EXERCISE ▸ Search the lines of the records for the word "Partager", and copy every line that has it.

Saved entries
---
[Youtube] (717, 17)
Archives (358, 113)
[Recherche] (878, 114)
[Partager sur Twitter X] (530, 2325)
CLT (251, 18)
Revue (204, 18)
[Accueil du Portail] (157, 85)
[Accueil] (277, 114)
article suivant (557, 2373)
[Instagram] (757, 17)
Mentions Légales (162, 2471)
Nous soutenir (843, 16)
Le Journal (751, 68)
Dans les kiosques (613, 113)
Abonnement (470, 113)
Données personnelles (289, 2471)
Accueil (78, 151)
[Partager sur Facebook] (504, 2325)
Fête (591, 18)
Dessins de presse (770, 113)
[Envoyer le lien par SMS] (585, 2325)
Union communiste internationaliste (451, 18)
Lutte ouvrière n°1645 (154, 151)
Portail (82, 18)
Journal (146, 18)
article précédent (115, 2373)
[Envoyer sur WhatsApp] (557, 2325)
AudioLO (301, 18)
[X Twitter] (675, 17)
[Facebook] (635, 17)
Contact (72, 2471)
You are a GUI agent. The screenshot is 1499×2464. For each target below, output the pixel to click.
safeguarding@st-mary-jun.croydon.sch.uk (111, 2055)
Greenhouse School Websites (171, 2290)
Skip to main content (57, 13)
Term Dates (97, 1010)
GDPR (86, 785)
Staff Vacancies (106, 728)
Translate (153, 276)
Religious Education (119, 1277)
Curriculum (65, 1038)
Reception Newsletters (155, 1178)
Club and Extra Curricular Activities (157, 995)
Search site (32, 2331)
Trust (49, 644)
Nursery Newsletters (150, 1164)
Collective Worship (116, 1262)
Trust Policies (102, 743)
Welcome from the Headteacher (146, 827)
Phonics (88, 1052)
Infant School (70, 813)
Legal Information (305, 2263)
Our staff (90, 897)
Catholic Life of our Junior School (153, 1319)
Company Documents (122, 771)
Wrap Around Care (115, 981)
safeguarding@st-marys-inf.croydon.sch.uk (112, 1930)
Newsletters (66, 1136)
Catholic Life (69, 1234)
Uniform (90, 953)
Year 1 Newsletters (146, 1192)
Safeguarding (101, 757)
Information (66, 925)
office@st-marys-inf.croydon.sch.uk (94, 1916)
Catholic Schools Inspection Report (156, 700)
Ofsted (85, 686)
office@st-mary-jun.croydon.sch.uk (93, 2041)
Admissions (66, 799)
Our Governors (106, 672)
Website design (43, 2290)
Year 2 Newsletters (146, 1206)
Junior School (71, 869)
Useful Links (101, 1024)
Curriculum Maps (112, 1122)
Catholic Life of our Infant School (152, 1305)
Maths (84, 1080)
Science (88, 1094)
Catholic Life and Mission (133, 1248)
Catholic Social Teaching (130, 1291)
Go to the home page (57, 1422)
---
ANSWER AREA ▸
[Partager sur Twitter X] (530, 2325)
[Partager sur Facebook] (504, 2325)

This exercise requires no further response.